Results: In cohort 1A, mean change from PEDFIC 1 baseline to Weeks 22-24 of PEDFIC 2 in sBAs was -201 μmol/L (p <0.0001). For cohort 1B and cohort 2, mean changes from odevixibat initiation to weeks 22-24 in sBAs were -144 and -104 μmol/L, respectively. The proportion of positive pruritus assessments in the first 24-week period of PEDFIC 2 was 33%, 56%, and 62% in cohorts 1A, 1B, and 2, respectively. Most TEAEs were mild or moderate.
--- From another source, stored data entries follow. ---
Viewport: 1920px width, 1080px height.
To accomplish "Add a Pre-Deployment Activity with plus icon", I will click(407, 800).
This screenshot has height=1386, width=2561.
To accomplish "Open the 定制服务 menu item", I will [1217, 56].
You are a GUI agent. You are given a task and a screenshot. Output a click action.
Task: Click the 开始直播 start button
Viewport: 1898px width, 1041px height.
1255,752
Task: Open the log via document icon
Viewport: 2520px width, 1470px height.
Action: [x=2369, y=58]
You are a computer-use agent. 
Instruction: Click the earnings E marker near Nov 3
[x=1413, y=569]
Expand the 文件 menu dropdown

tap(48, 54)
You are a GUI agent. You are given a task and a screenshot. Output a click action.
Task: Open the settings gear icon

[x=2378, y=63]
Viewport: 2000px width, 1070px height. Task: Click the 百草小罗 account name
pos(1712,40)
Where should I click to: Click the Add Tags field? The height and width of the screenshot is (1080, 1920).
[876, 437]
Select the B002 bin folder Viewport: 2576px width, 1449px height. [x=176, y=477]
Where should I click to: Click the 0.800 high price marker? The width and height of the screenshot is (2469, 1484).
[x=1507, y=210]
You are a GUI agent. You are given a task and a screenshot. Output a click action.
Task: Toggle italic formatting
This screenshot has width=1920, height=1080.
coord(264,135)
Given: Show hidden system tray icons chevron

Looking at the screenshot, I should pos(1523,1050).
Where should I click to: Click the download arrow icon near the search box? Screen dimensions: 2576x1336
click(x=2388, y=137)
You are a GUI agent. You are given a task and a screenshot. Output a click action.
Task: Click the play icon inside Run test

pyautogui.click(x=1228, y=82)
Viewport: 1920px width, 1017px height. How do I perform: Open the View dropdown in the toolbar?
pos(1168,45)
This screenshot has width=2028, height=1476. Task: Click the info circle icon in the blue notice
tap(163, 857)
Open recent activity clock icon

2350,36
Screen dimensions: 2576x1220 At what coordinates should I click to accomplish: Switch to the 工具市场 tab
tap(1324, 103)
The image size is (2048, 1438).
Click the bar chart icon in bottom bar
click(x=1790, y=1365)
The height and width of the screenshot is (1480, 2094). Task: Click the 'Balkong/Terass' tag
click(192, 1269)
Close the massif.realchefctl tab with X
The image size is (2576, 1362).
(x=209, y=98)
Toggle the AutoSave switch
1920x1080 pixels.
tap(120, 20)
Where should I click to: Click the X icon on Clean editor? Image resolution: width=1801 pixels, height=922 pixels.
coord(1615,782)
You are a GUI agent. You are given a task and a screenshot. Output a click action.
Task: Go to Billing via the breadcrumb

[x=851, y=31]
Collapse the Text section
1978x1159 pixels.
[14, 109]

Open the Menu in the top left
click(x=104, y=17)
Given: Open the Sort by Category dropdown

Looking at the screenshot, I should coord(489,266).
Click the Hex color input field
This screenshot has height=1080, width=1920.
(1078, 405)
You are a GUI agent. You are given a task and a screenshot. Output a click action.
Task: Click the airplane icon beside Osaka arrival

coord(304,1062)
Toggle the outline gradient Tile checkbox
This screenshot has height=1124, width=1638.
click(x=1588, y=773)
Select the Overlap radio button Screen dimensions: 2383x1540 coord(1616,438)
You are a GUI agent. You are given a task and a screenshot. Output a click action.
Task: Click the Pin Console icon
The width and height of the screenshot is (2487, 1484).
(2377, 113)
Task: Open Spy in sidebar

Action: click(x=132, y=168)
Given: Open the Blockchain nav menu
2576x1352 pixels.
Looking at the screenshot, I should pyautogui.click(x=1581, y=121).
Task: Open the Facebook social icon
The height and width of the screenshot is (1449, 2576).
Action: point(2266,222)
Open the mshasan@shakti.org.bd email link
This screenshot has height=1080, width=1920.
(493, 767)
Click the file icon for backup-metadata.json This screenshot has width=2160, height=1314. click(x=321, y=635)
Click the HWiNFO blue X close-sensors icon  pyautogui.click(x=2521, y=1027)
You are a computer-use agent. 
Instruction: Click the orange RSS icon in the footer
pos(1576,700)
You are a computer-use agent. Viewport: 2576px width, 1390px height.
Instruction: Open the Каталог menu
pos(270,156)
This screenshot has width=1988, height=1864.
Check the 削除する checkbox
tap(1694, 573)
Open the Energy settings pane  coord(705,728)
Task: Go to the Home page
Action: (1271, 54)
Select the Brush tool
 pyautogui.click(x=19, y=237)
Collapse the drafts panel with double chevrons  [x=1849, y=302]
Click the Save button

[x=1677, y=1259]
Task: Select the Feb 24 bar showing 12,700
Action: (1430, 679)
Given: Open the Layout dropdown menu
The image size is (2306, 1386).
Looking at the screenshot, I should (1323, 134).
No drug-related serious TEAEs occurred.
Conclusions: Odevixibat in patients with progressive familial intrahepatic cholestasis was generally well tolerated and associated with sustained reductions in sBAs and pruritus.
Clinical trials registration: This study is registered at ClinicalTrials.gov (NCT03659916).
Impact and implications: Disrupted bile flow is a hallmark feature of patients with progressive familial intrahepatic cholestasis and can result in build-up of bile constituents in the liver with spill over into the bloodstream; other effects that patients can experience include extremely itchy skin, and because not enough bile reaches the gut, patients can have problems digesting food, which may lead to poor growth. Odevixibat is an orally administered medication that shunts bile acids away from the liver. The current study, called PEDFIC 2, suggested that odevixibat can improve the problematic signs and symptoms of progressive familial intrahepatic cholestasis and was generally safe for patients.